Exercise instructions:
Copy nothing but the lines below running from the line containing "You are a GUI" through the line containing "política de cookies (314, 2522)", both end lines included.

Dataset content:

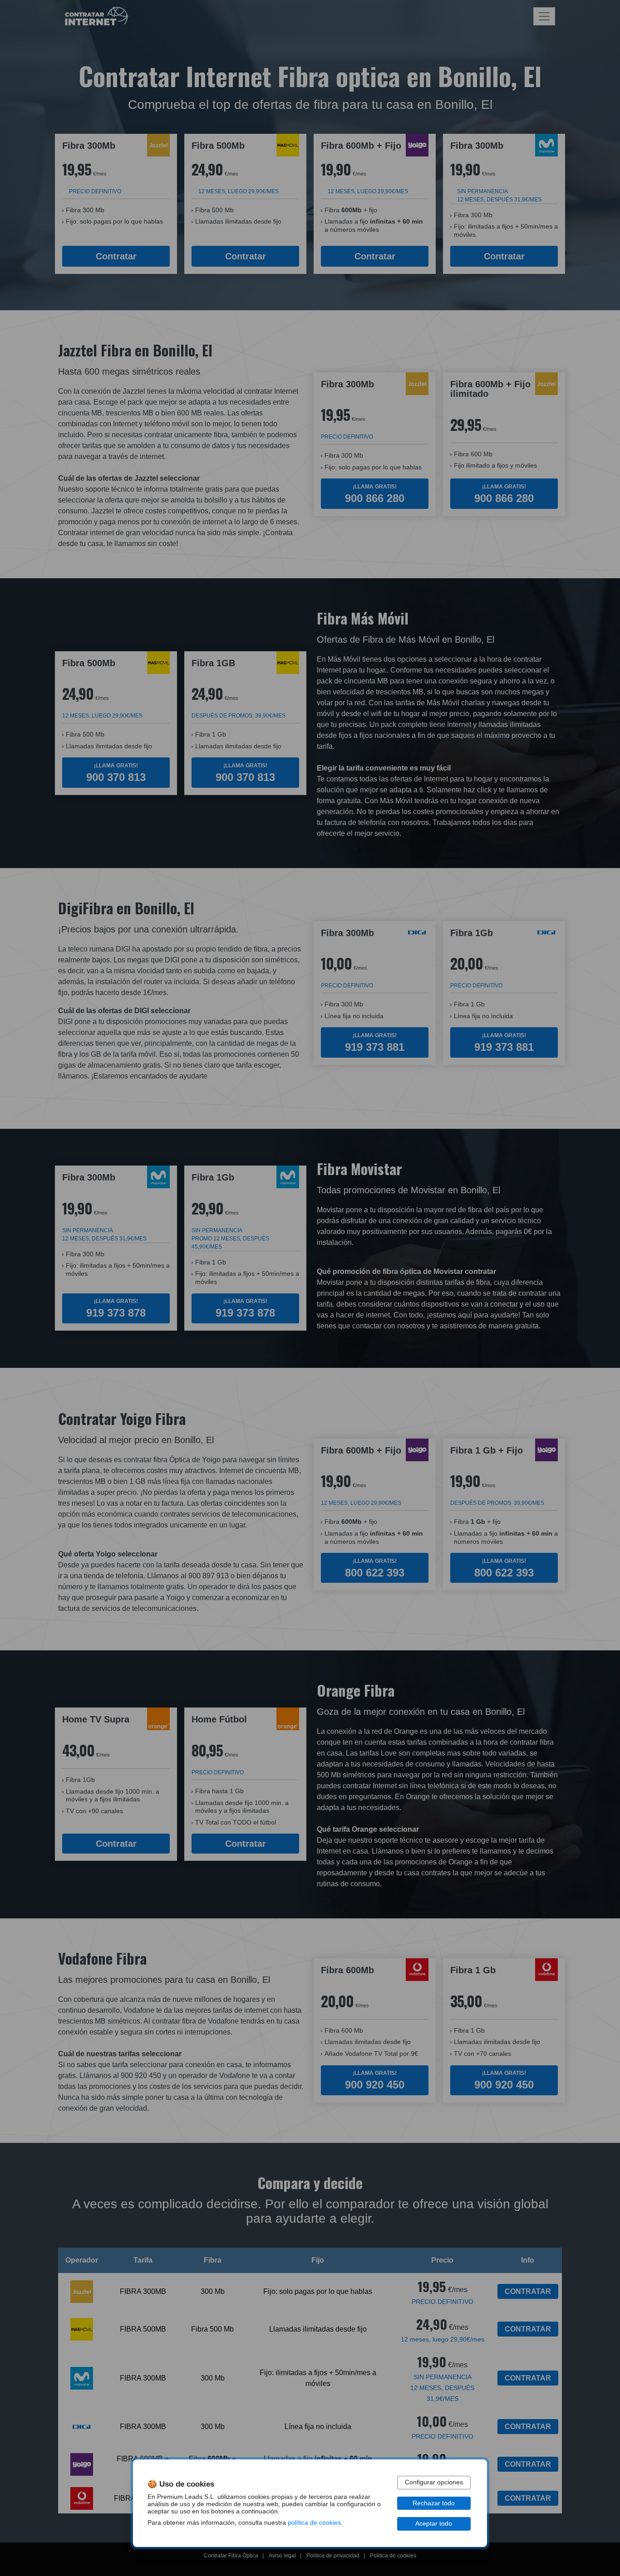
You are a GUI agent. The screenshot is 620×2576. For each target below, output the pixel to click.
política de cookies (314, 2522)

---

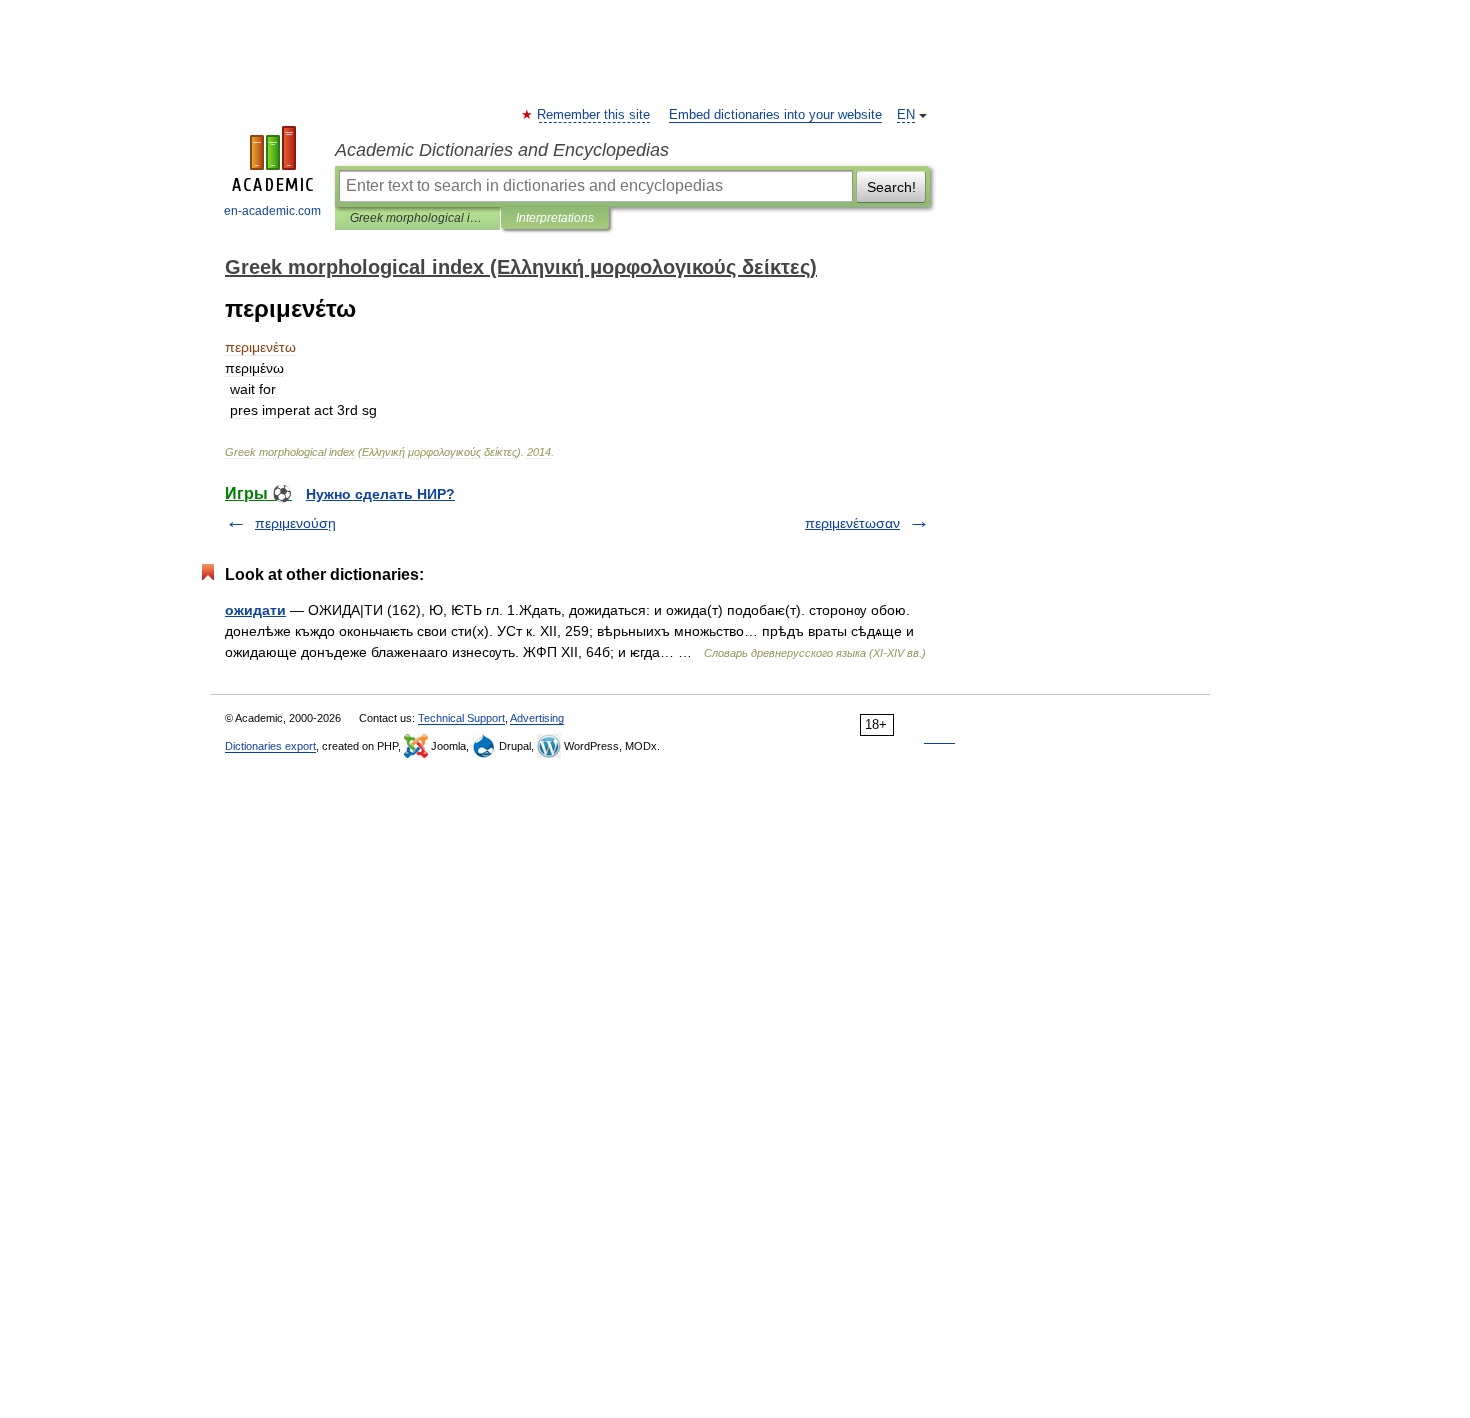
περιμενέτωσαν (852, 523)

---

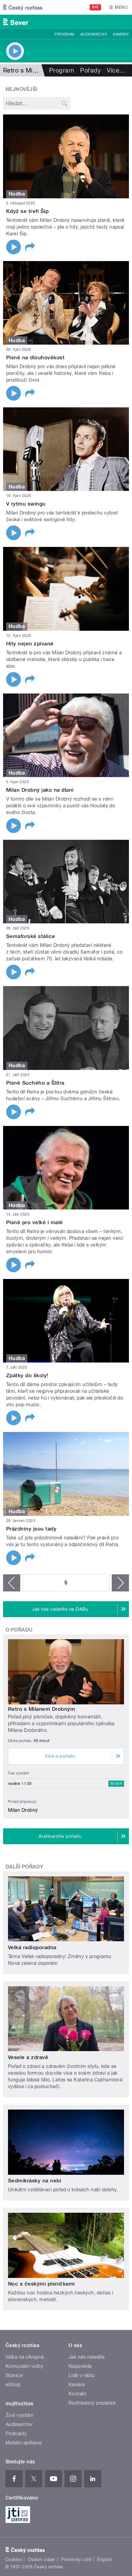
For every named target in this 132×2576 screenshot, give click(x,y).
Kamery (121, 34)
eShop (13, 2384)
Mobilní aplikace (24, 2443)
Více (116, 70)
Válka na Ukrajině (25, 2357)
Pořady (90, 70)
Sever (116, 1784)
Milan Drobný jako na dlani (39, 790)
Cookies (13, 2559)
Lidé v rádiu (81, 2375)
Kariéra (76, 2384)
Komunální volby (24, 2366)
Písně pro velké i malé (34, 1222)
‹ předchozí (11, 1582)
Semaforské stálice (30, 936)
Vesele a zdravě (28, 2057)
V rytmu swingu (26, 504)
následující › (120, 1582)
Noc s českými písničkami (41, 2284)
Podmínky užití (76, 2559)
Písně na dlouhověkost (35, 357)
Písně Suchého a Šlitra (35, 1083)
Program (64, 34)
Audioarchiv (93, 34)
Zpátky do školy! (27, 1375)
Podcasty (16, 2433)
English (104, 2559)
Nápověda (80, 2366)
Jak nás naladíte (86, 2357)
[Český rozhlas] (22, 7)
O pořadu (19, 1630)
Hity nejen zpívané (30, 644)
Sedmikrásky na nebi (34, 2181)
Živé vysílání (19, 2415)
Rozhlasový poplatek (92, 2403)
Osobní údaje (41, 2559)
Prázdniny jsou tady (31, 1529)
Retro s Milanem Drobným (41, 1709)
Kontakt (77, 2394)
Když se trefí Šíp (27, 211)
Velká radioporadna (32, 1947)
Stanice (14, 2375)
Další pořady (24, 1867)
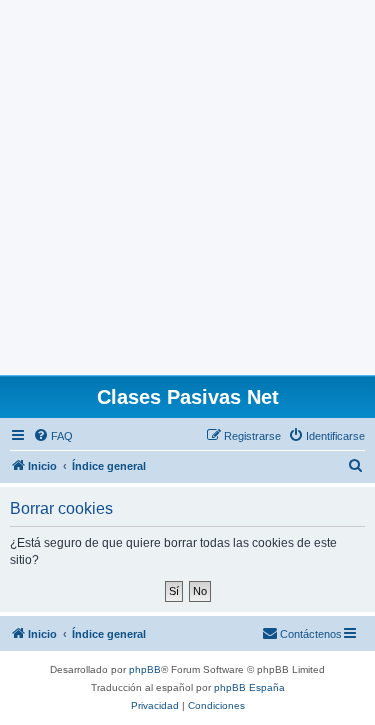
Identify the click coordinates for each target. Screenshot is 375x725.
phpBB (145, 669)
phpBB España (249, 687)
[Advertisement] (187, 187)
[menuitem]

Answer box:
You are a GUI agent. The screenshot is 620×2576. For each target below, output the pixel to click.
política de cookies (314, 2522)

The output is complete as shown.